Information shown
⁂
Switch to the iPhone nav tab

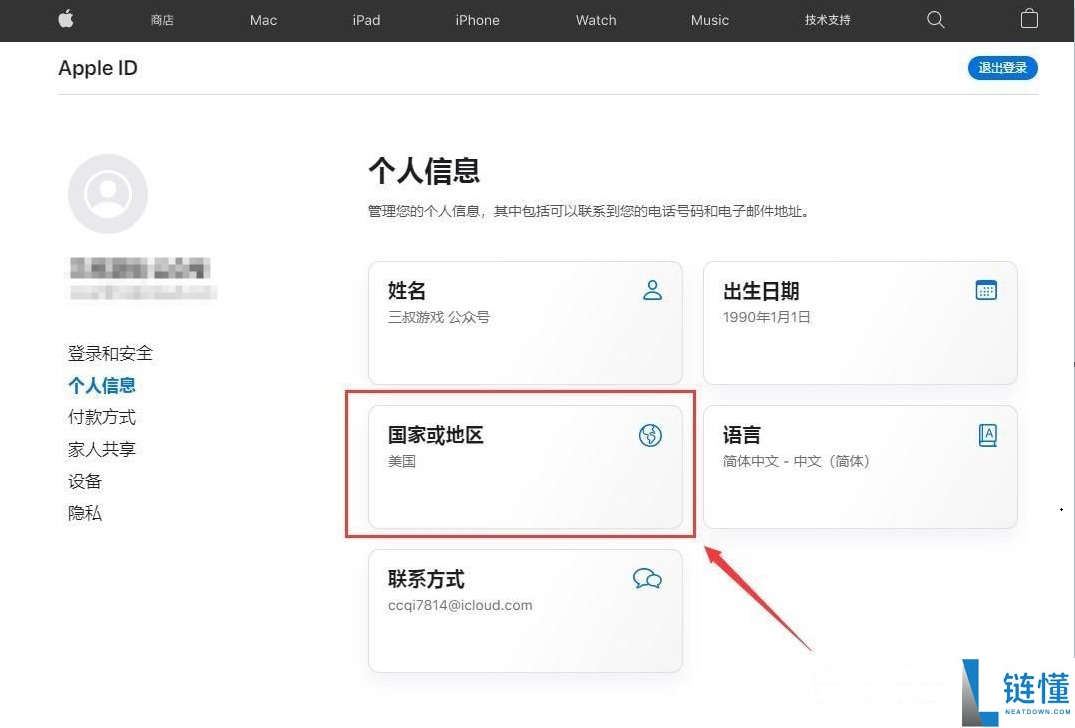tap(477, 20)
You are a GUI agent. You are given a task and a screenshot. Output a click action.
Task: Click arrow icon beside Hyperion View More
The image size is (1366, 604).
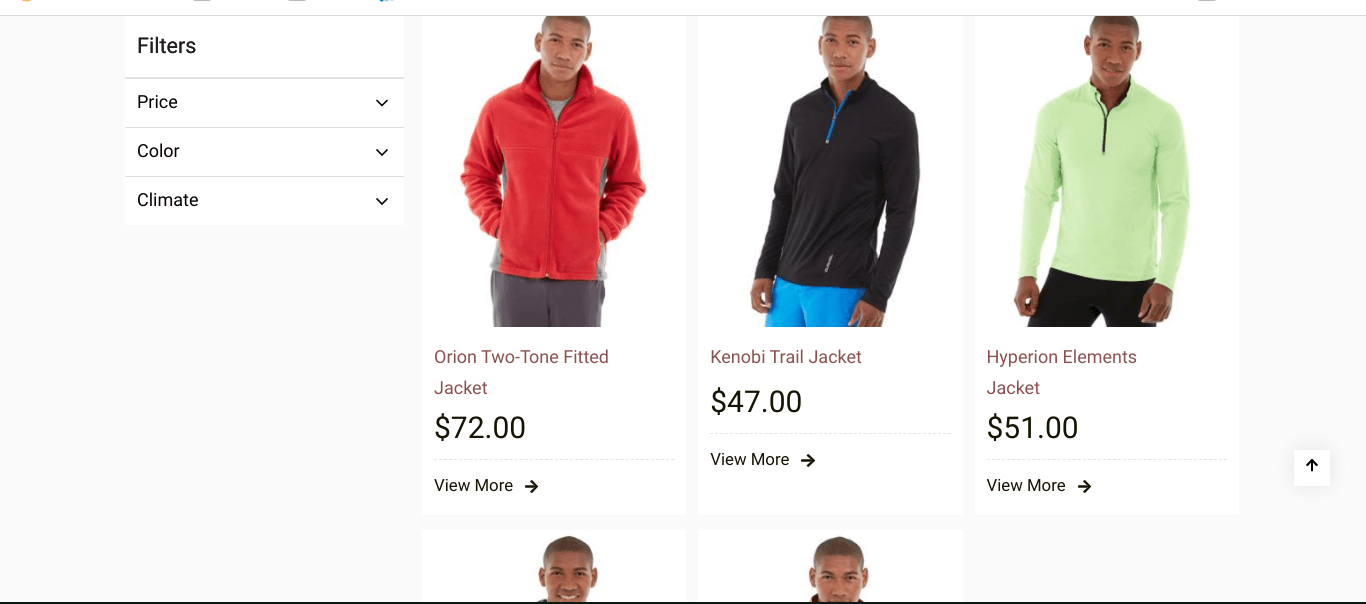pos(1084,486)
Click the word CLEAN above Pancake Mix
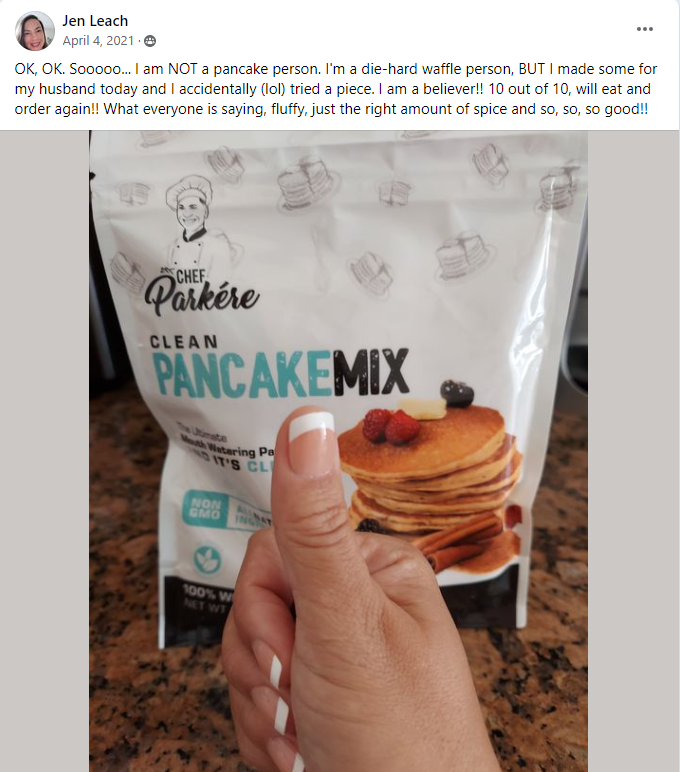 click(x=184, y=341)
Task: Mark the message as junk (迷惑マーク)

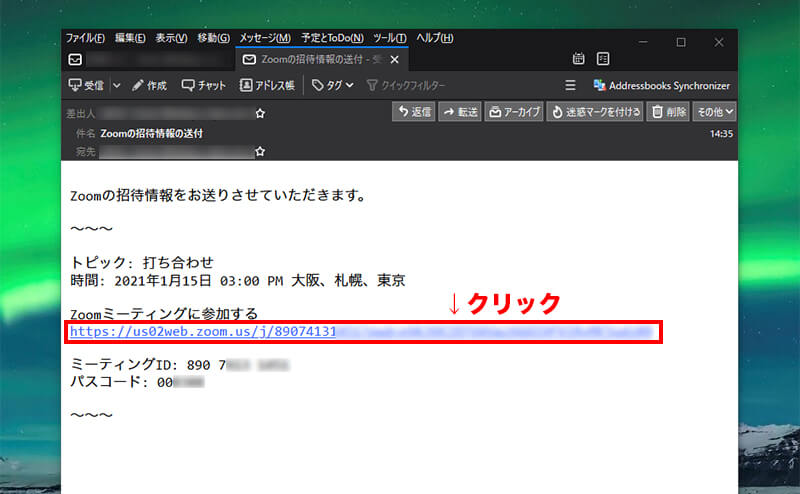Action: [x=595, y=112]
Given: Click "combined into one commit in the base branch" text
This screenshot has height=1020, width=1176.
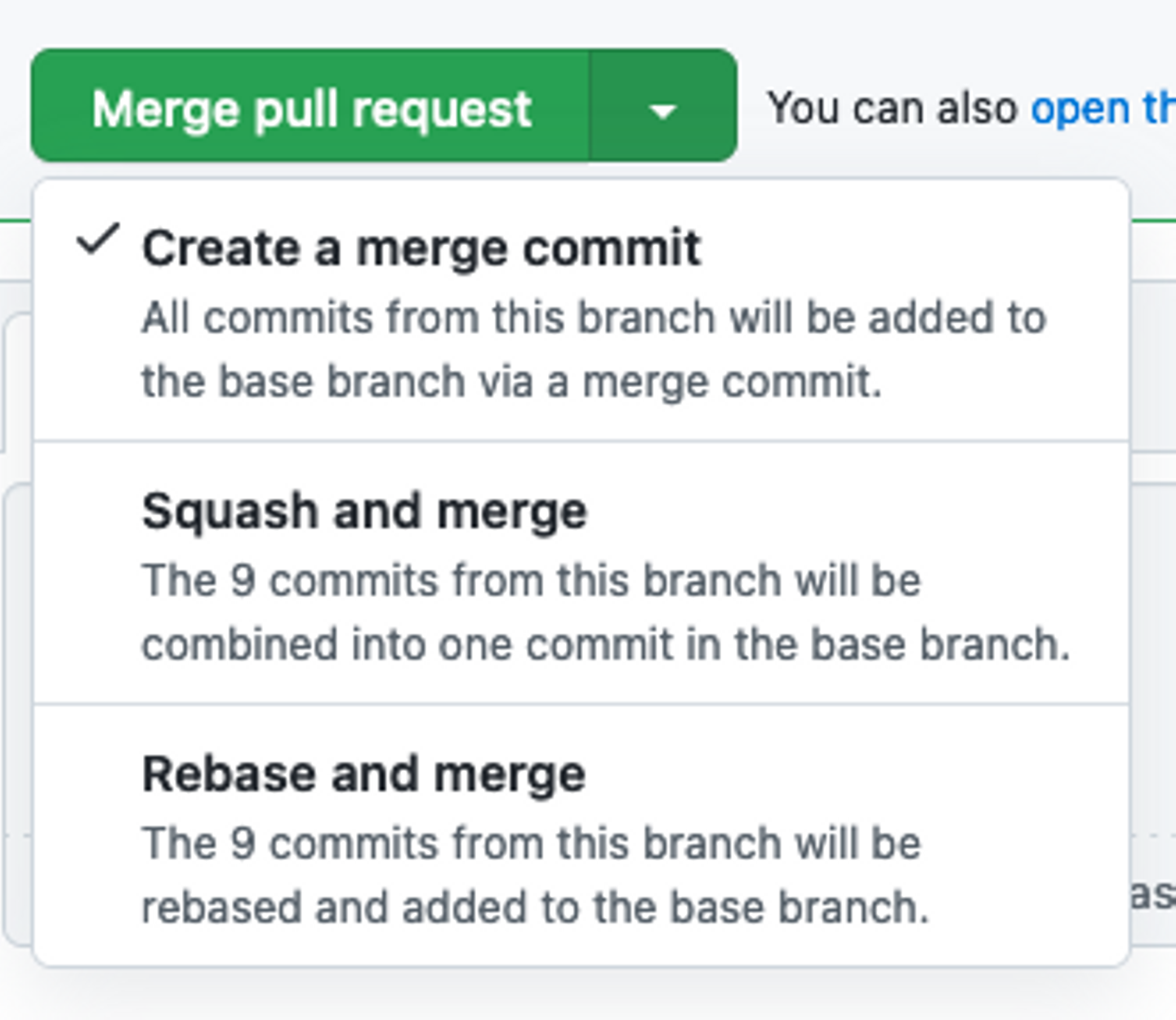Looking at the screenshot, I should tap(605, 645).
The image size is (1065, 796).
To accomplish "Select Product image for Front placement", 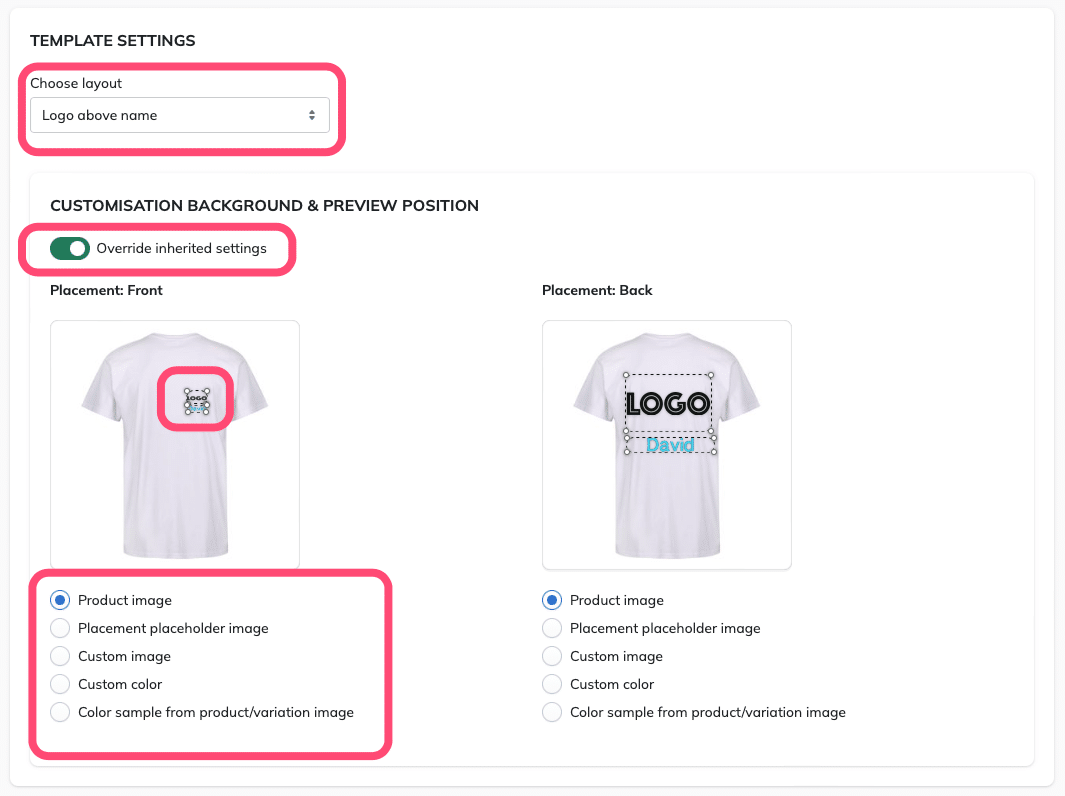I will (x=60, y=600).
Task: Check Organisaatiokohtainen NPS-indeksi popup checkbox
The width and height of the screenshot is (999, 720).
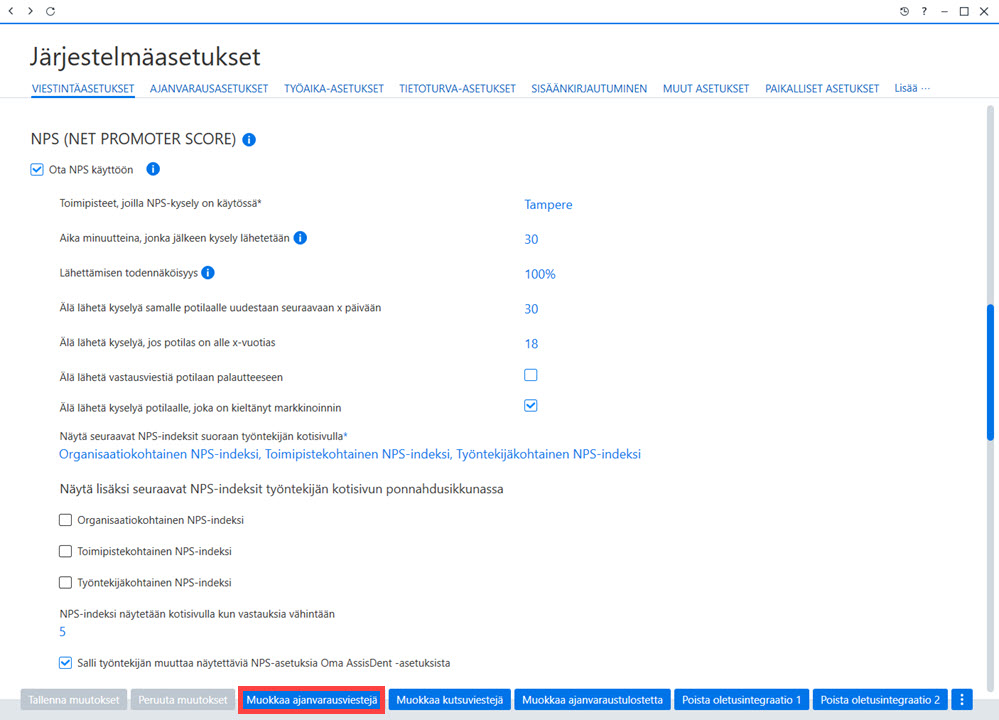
⁂
Task statement
The lines from the top of the data above through the one holding "into one commit" are to be repeated exactly, and only those, with no pictures.

Result for this task
Switch to the iPhone nav tab

tap(477, 20)
You are a GUI agent. You are given a task and a screenshot. Output a click action.
Task: Click arrow icon beside Hyperion View More
The image size is (1366, 604).
pos(1084,486)
Click the word CLEAN above Pancake Mix
 click(x=184, y=341)
Task: Mark the message as junk (迷惑マーク)

Action: [x=595, y=112]
Given: Click "combined into one commit in the base branch" text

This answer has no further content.